Jones v. Commonwealth

144 Ky. 182 | Ky. Ct. App. | 1911

Opinion op the Court by

Judge Settle

— Affirming.

The appellant prosecutes this appeal from a verdict and judgment finding him guilty of voluntary manslaughter, under an indictment for murder, and fixing his punishment at confinement in the penitentiary for an indeterminate period, of not less than two nor more than twenty-one years.
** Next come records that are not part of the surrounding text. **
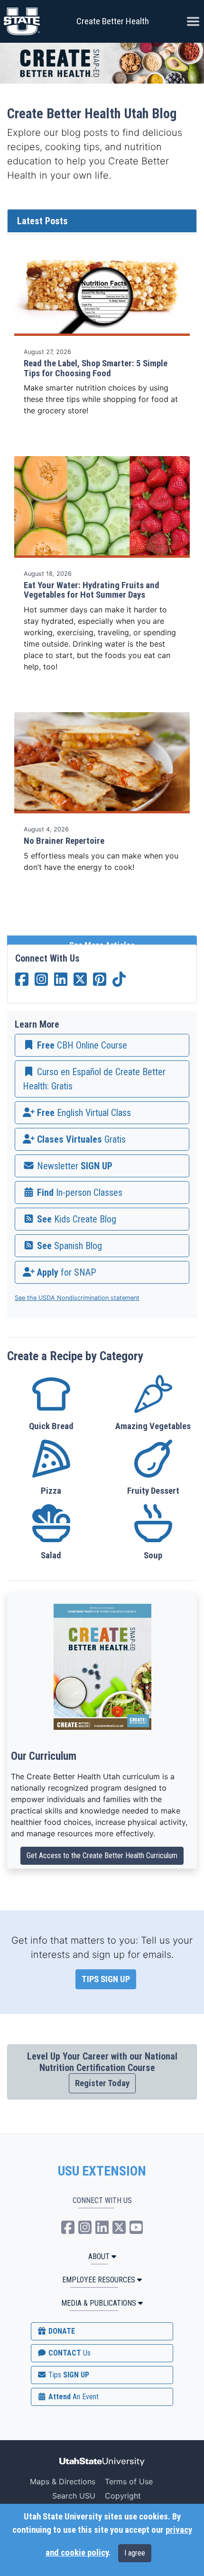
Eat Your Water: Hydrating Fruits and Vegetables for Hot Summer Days (91, 590)
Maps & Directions (62, 2481)
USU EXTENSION (102, 2171)
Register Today (102, 2083)
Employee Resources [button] (98, 2279)
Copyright (123, 2495)
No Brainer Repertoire (64, 841)
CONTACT (68, 2352)
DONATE (60, 2331)
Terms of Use (129, 2481)
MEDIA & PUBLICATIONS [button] (98, 2303)
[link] (102, 1045)
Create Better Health (112, 21)
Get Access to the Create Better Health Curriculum (102, 1855)
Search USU (73, 2495)
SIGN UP (67, 2374)
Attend (72, 2396)
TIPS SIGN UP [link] (106, 1979)
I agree (134, 2552)
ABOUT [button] (99, 2256)
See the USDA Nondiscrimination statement (77, 1297)
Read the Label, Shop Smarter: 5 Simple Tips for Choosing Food (95, 368)
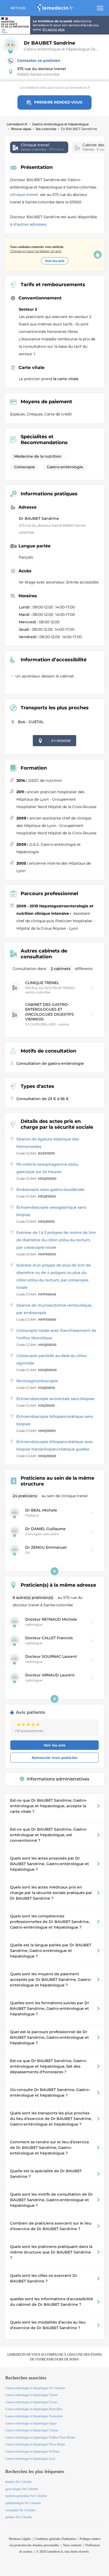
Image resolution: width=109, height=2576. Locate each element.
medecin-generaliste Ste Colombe (26, 2496)
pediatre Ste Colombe (18, 2517)
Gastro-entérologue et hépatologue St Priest (32, 2451)
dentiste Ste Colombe (18, 2482)
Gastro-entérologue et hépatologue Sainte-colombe (65, 49)
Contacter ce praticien (38, 60)
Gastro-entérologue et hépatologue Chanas (31, 2430)
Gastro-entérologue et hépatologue (60, 124)
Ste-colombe (46, 129)
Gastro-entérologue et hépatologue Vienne (31, 2395)
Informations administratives (58, 1778)
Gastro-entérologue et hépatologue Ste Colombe (35, 2388)
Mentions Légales (20, 2539)
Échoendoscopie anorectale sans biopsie (55, 1398)
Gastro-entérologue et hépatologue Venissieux (34, 2416)
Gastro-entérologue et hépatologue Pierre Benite (35, 2444)
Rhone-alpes (21, 129)
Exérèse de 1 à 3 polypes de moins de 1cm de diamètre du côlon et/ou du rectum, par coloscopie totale (56, 1240)
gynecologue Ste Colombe (21, 2489)
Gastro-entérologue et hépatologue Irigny (31, 2423)
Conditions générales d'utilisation (55, 2539)
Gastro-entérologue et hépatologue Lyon (30, 2459)
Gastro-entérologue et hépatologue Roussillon (33, 2409)
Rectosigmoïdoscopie (37, 1381)
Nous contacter (72, 2545)
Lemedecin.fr (17, 124)
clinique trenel (24, 194)
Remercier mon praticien (55, 1757)
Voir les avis (54, 261)
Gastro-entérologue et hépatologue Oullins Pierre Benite (40, 2437)
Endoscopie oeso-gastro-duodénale (50, 1189)
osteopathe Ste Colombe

It appears from the record that appellant, at a saloon entrance in Dayton, inflicted wounds upon one Ueorge Beinker with a knife of which he died on the following day. The evidence showed his enmity toward deceased and its continuance for several weeks before the killing; also that he indulged in threats against him. It also showed that one hour before the cutting he be stowed upon deceased, in his hearing, an insulting *183epithet, which the latter did not resent; that an hour later they met in a saloon and angry words passed between them, following which and a reprimand from the saloon keeper, appellant left the saloon. Down to this point there was no conflict in the evidence. Other evidence introduced by the Commonwealth conduced to prove that deceased remained in the saloon a half hour after appellant’s departure and then left it by a side entrance and upon getting out of the saloon was met by appellant who attacked him and cut him, with a knife; that in attempting to protect himself from the knife in the hands of appellant deceased struggled with and threw him to the ground, but immediately jumped up and ran into the saloon with blood streaming from his wounds.
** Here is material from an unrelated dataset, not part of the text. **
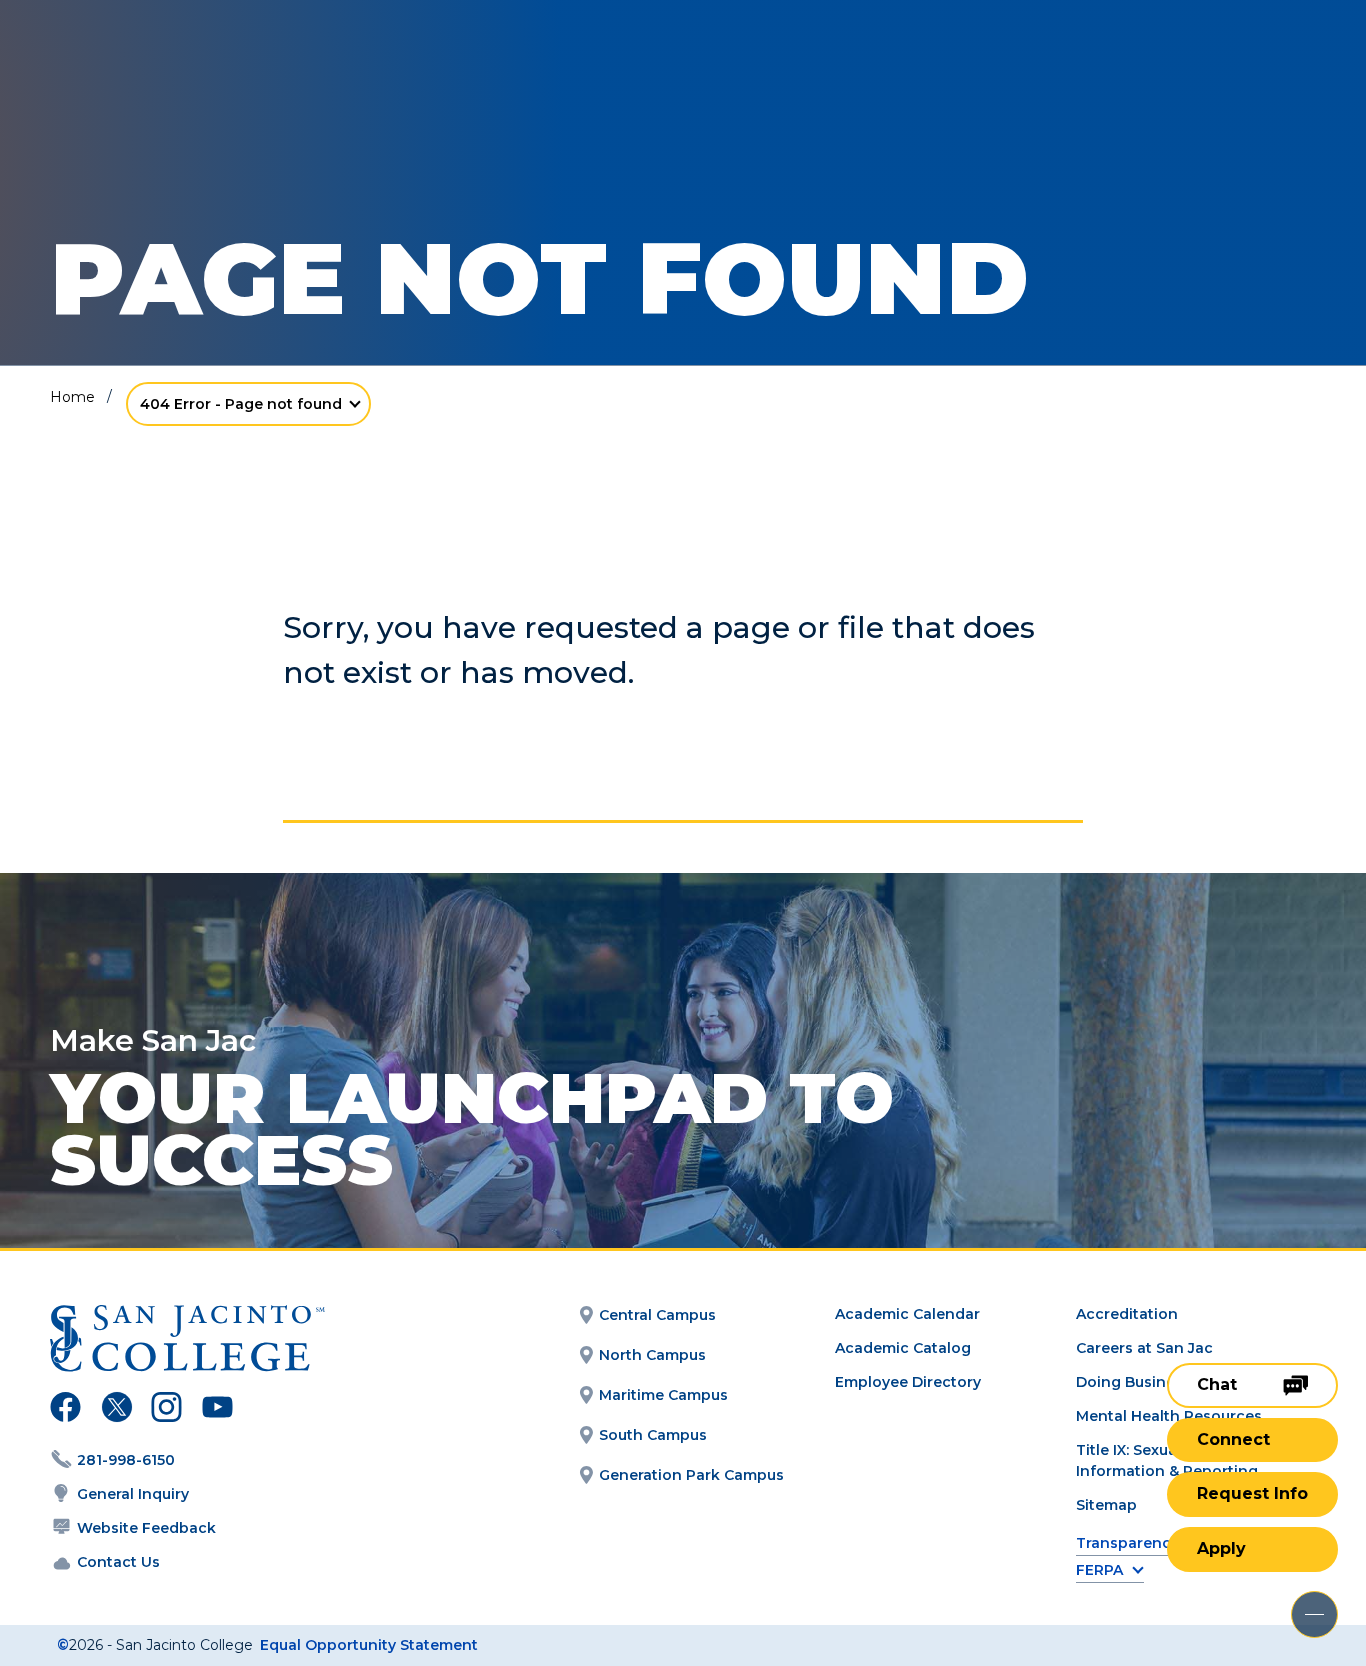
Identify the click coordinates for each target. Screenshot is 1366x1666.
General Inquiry (133, 1494)
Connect (1233, 1439)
Evidence introduced in appellant’s behalf conduced to prove that he returned to the saloon with a friend not knowing deceased was still there; that upon his reaching the side entrance to the saloon he was met by deceased coming out; that the latter immediately struck and threw him to the ground; and that appellant' while on the ground beneath deceased, cut him in his necessary self defense. These facts all went to the jury and it is not improper to say that the evidence as a whole authorized the verdict returned by them.

Appellant moved for a new trial upon the grounds, first, that the verdict was flagrantly against the evidence; second; that the court erred in admitting incompetent evidence; third, that the jury were not properly instructed.

The first of these grounds we have already disposed of. The second is untenable, for the record wholly fails to show the admission of any incompetent evidence.

The third ground is wholly devoid of merit. We have rarely seen instructions that so fully, briefly and clearly gave the law applicable to the case presented, as did those given by the court on appellant’s trial.

No reason is apparent for disturbing the verdict. Therefore, the judgment is affirmed.